Angus beef cattle were under the genomic microscope at the Angus Australia Regional Forum held last week in Bunbury.
The forum, titled Genomics in a Modern Angus Beef Business, was presented by Angus Australia chief executive Peter Parnell and breed development manager Andrew Byrne — both excited about the future vision of genomics research and its related production parameters.
On hand to take notes were a group of 30 WA Angus breeders and industry representatives.
“With ongoing collaboration, Angus beef cattle will continue to lead the Australian beef industry in the application of genomics,” Dr Parnell said.
“Angus is at the forefront.
“Further gains in this technology will benefit the breed with more accurate estimated breeding values, particularly on young animals and especially for difficult to measure traits. The future promises improved research into feed efficiency, fertility, carcass quality, health and resilience.”
Mr Byrne described genomics as a term to describe a range of DNA-based technologies concerned with the structure, function, evolution and mapping of genomes (the complete set of genes present in an organism).
“Simply, DNA contains the genetic blueprint,” he said.
Mr Byrne said presently the use of genomics in an Angus beef enterprise includes parentage verification, management of genetic conditions, the improvement of production and qualitative traits and supply chain traceability and verification.
“The incorporation of genomic information in the calculation of estimated breeding values (EBVs) will result in more accurate selection decisions, particularly if the animal is young and for difficult to measure traits.
“Other uses of genomics are the management of qualitative traits including the animal’s coat colour and myostatin (double muscling).
“All Angus breeders should be considering how to harness the opportunities provided by genomics.”
Mr Byrne said the considerations for gene testing include making a choice from the four available testing packages, deciding to choose high or low density tests, choosing which traits to test and the corresponding price options.

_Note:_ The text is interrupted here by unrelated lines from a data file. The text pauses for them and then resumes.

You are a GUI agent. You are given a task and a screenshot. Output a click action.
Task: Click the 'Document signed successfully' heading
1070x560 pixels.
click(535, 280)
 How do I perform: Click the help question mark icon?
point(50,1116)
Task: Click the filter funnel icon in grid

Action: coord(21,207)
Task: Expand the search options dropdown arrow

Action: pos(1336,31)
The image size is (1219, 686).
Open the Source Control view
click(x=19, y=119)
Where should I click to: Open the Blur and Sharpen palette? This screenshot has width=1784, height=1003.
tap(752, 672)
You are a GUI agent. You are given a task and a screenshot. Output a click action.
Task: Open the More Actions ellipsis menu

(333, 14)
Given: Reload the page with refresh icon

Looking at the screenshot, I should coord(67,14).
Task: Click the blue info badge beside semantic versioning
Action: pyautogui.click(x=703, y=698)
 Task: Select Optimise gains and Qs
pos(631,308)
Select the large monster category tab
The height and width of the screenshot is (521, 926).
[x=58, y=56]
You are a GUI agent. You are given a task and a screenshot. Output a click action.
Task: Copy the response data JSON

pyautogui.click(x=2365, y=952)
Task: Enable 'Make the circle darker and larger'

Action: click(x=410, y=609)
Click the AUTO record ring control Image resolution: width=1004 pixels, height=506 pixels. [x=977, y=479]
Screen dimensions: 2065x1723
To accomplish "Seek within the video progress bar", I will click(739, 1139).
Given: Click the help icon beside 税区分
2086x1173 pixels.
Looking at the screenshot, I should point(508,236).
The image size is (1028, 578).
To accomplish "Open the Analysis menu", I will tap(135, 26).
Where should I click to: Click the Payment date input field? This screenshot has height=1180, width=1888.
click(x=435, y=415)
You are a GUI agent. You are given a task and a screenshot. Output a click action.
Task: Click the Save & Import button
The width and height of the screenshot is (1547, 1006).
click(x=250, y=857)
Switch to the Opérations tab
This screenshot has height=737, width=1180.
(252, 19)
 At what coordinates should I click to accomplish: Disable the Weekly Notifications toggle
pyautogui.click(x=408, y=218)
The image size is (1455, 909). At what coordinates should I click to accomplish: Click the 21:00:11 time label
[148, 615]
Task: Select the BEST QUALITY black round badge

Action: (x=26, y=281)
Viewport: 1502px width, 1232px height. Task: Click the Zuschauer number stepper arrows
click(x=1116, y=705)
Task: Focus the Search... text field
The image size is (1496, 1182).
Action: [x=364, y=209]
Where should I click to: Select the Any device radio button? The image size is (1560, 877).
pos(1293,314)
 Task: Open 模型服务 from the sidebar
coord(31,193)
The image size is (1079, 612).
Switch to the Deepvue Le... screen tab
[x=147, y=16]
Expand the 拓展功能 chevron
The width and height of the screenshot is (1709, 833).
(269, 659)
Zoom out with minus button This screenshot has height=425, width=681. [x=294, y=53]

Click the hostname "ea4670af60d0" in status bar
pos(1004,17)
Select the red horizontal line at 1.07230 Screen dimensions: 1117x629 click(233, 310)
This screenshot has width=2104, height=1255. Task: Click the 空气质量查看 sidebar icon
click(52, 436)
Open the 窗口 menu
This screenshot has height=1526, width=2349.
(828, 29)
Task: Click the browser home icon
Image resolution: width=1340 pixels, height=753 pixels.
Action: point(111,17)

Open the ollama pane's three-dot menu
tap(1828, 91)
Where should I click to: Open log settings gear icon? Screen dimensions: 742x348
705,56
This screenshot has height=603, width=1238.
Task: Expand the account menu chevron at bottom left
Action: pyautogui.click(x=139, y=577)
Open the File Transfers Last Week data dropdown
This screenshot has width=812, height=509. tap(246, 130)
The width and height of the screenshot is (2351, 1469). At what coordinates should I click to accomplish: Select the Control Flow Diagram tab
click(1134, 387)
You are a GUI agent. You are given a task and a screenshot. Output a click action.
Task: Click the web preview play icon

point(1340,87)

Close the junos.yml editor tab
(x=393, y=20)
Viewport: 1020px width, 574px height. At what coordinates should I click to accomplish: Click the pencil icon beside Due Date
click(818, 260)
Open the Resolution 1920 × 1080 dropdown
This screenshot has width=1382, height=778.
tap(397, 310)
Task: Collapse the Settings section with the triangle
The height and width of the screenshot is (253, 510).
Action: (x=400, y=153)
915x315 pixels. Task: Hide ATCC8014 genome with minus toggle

Mr Parnell said in the future, there would be lower costs associated with DNA testing.
“Further research and development is required to better use genomic information particularly in variants linked to embryonic lethal defects in estimation of fertility EBVs. Improved use of genomics data in calculation of EBVs will require a comprehensive and accurate SNP (gene marker) data base.
“This will have big computational demands for multi-trait analyses. Also we will have to solve problematic evaluation of cross-bred animals and the incorporation of overseas Expected Progeny Differences (EPDs — US Cattle Breed Association’s genetic evaluation term).”
Dr Parnell said it was important that producers took part in the genomics process by collecting and storing DNA samples.
“Producers should continue to performance record and select on EBVs with a balanced, multi-trait selection.
“Angus Australia will continue ongoing recording of difficult phenotypes for calibration of genomic information, continue collaboration with researchers and genotyping companies and engage with member groups.”